Metric | Calibration | Validation | Full (Prediction) |
---|---|---|---|
Accuracy | 0.836 | 0.811 | 0.834 |
Sensitivity | 0.899 | 0.840 | 0.896 |
Specificity | 0.720 | 0.759 | 0.720 |
Pos Pred Value | 0.856 | 0.862 | 0.855 |
Neg Pred Value | 0.793 | 0.725 | 0.790 |
Precision | 0.856 | 0.862 | 0.855 |
Recall | 0.899 | 0.840 | 0.896 |
F1 | 0.877 | 0.851 | 0.875 |
Prevalence | 0.649 | 0.642 | 0.648 |
Detection Rate | 0.583 | 0.539 | 0.580 |
Detection Prevalence | 0.681 | 0.625 | 0.679 |
Balanced Accuracy | 0.809 | 0.799 | 0.808 |
5.2 Prediction Metrics
Using the prediction model that was fitted to the full observation dataset, a series of occupancy metrics were computed for each catchment over the region (excluding those with cumulative drainage areas > 200 km2).
The prediction metrics include:
- Occupancy probability under historical conditions as well as air temperature increases of +2, +4, and +6 degC, which represents a series of simple climate change scenarios.

Figure 5.3: Predicted Occupancy Probabilities under Historical and Future Climate Change Scenarios
- The maximum increase in air temperature such that the predicted occupancy would be 30, 50, or 70%. These metrics indicate how resistant each catchment is to future climate change.
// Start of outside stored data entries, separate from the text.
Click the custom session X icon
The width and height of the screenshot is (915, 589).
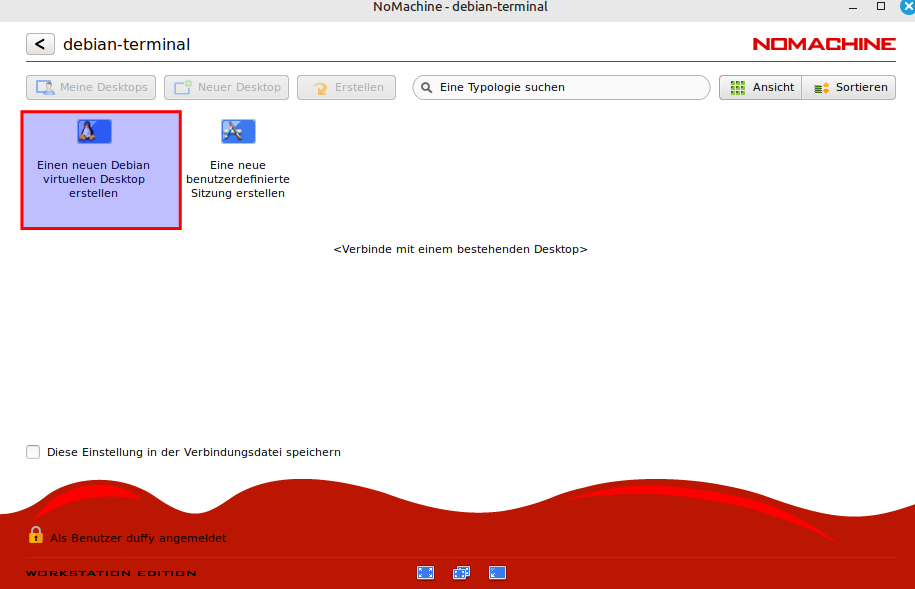[x=238, y=131]
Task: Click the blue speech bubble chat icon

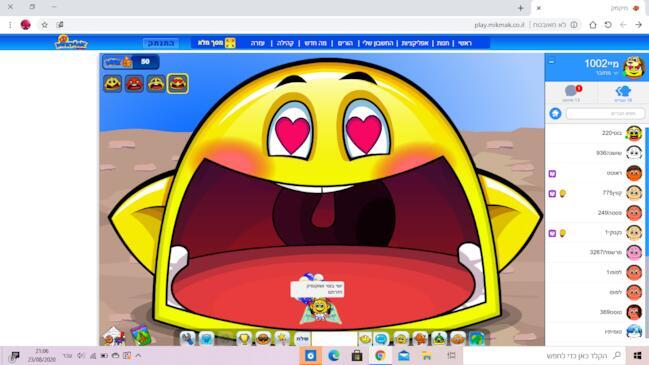Action: (381, 339)
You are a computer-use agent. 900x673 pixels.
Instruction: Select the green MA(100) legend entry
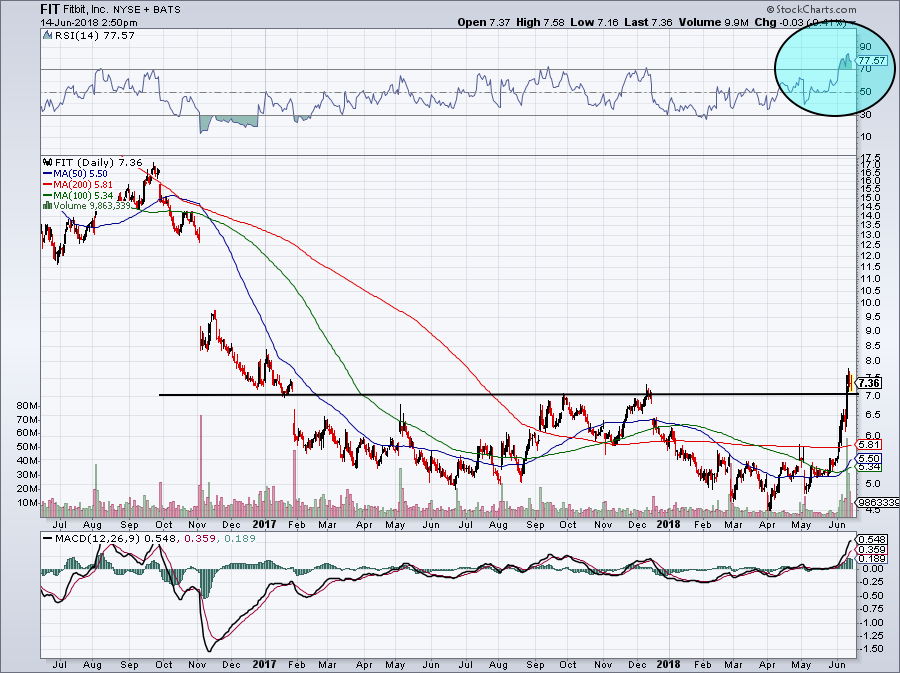(82, 195)
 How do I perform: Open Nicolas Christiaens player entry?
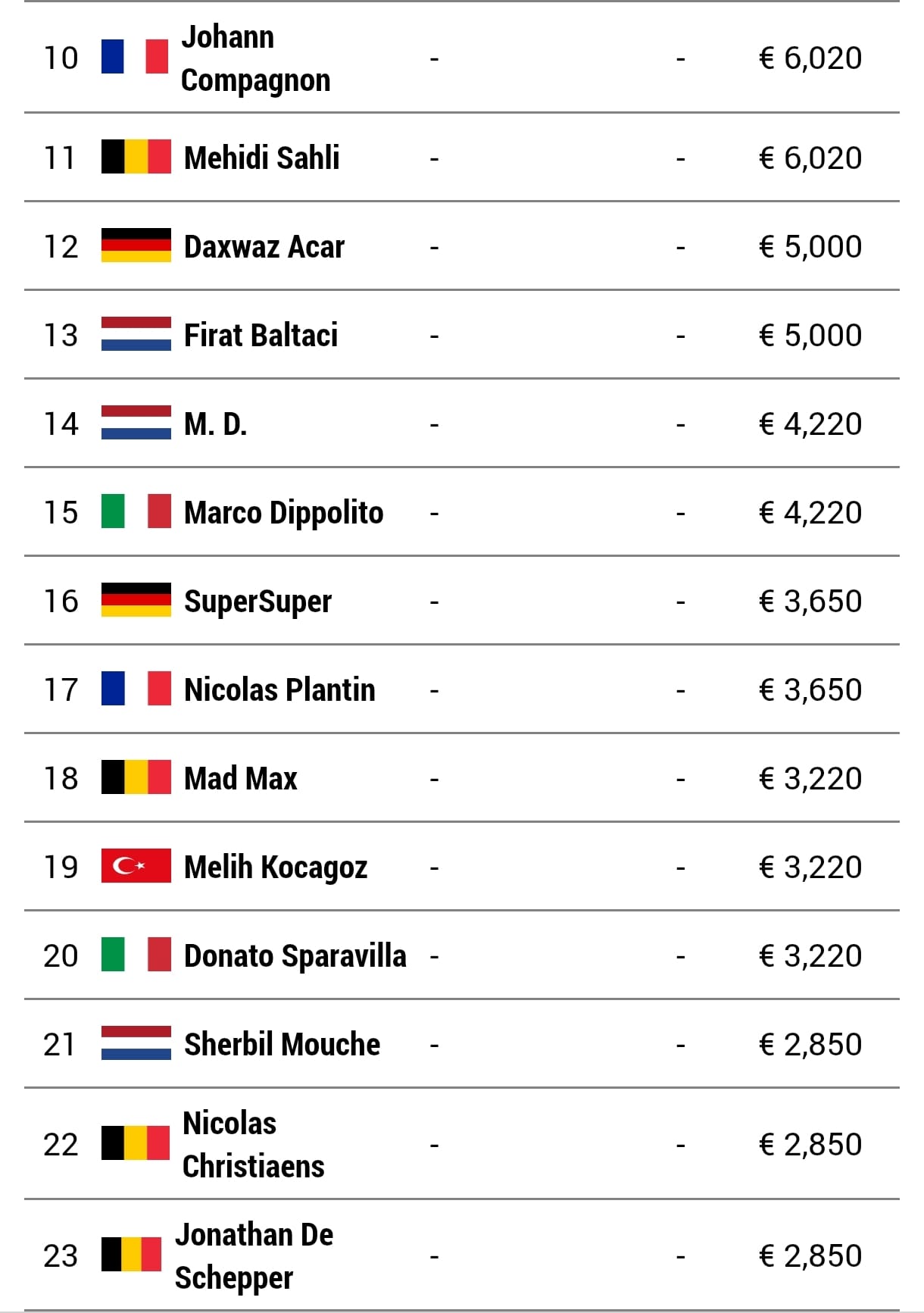click(x=254, y=1144)
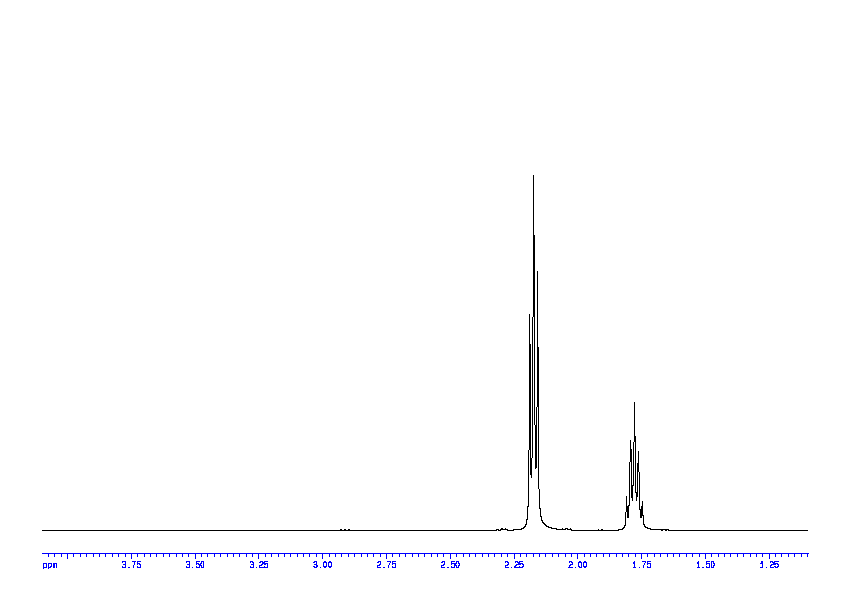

Catchments with higher values can tolerate a larger increase in air temperature and still achieve each target occupancy probability.

Figure 5.4: Predicted Max. Air Temperature Increases to Achieve Varying Occupancy Probabilities
A dataset containing the predicted values for these metrics can be downloaded in the Downloads section.